Sudah banyak usaha dilakukan oleh pemerintah, organisasi masyarakat maupun swasta berupa pemberdayaan masyarakat, penyuluhan serta usaha-usaha
konservasi pesisir dan laut dalam rangka meredam usaha kenelayanan destruktif ini. Akan tetapi kerusakan sumber daya laut dan usaha kenelayanan itu terus
berlangsung. Usaha yang bersifat regulatif, seperti peraturan dan perundangan pelarangan penggunaan teknologi destruktif, penyelenggaraan taman laut
nasional, pengawasan dan penyitaan teknologi destruktif dalam berbagai operasi keamanan sering dilangsungkan.
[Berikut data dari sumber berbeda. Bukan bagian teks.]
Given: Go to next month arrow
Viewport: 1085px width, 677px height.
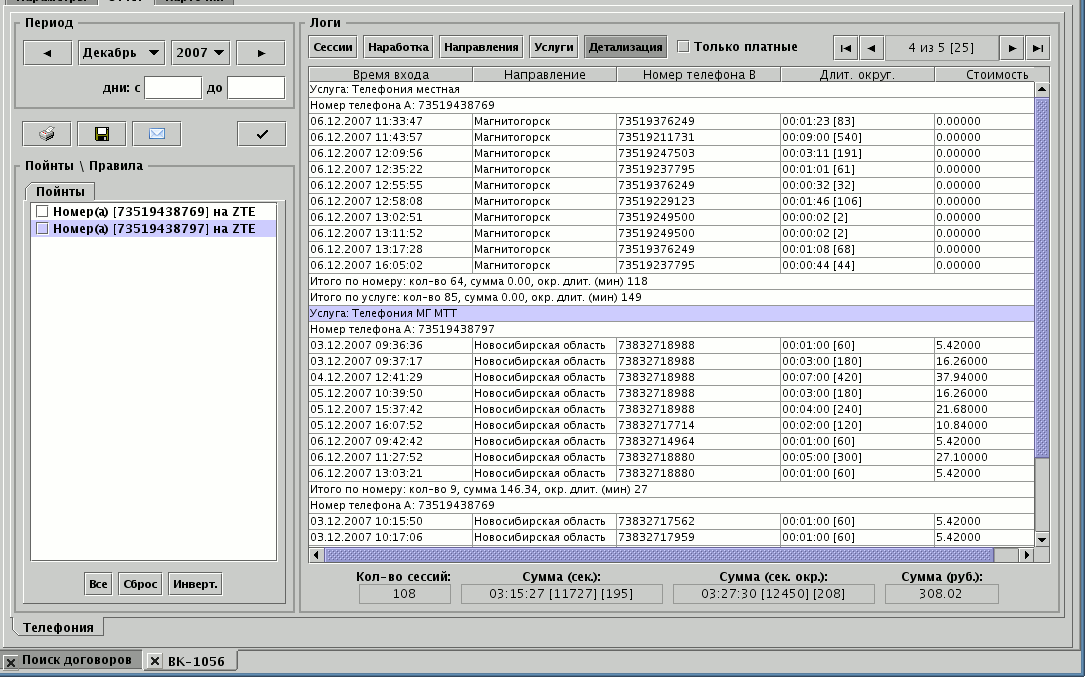Looking at the screenshot, I should 261,53.
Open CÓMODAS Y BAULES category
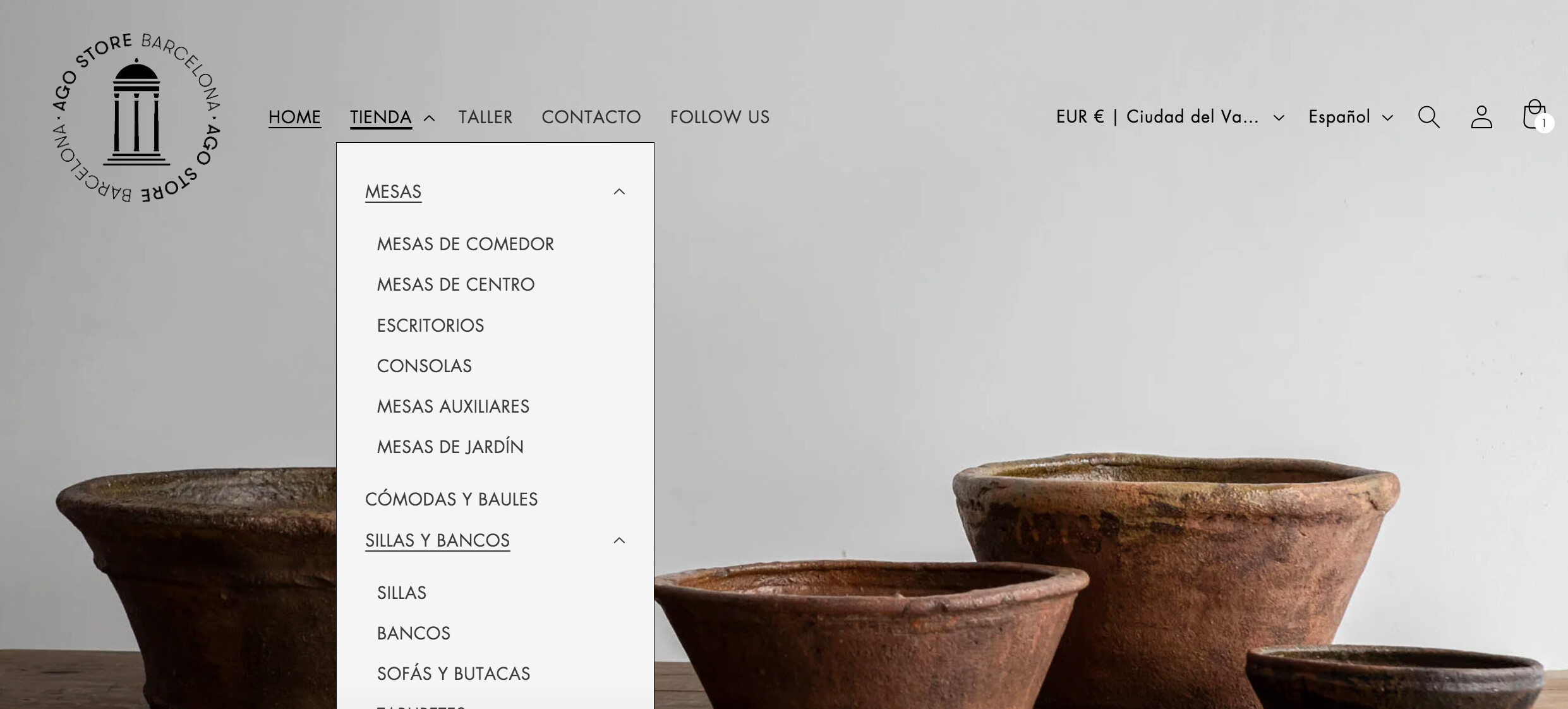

Upaya-upaya tersebut sampai hari ini belum lagi
menunjukkan hasil yang menggembirakan. Sementara itu aspek pengetahuan lokal cognitive, yang di dalamnya termasuk etika lingkungan dan interaksi
eksploitatif, kurang mendapat perhatian dalam upaya-upaya kelestarian lingkungan laut.
Etika di sini bermakna dua, yakni sebagai kumpulan pengetahuan nilai perbuatan manusia dan predikat untuk membedakan dengan perbuatan lain
Budimanta dan Rudito, 2003. Isi dari etika akan berbeda antara satu komunitas dengan kebudayaannya sendiri dengan komunitas lainnya dengan kebudayaannya
yang lain. Salah satu contoh adalah masalah pengeboman di Bali yang menewaskan lebih dari seratus orang pada suatu klab malam. Pada satu sisi,
pengeboman tersebut melanggar etika karena mengambil nyawa orang lain, tetapi pada sisi lain tidak melanggar etika karena dianggap klab tersebut aktivitas tidak
baik orang bermabuk-mabukan, narkoba, zinah. Pertentangan kedua nilai yang berbeda ini sangat dipengaruhi oleh lingkungan yang sedang mendominasi pada
ruang dan waktu, sehingga dapat dikatakan bahwa pembicaraan etika merupakan pembicaraan prinsip-prinsip pembenaran. Isi etika pada dasarnya akan
dipengaruhi oleh adanya persepsi manusia terhadap lingkungannya dan menjadi bagian dalam sistem persepsi yang ada yang merupakan simbol-simbol
penyaringan dari pra tindakan untuk menjadi suatu tindakan Budimanta dan Rudito, 2003. Dengan memahami pengetahuan lokal kita akan memahami etika
lingkungan yang melatarbelakangi suatu tindakan. Selain itu, sangat penting pula dilakukannya penelitian tentang hubungan
kerja di masyarakat nelayan, yang dimulai dengan memahami pengetahuan lokal nelayan destructive fishing dan pola tindakannya. Setelah memahami pengetahuan
lokal nelayan, khususnya tentang variabel-variabel kelautan dan interaksinya dengan para pihak, lalu memahami pola tindakannya untuk menyusun format
pemanfaatan sumber daya perikanan berkelanjutan.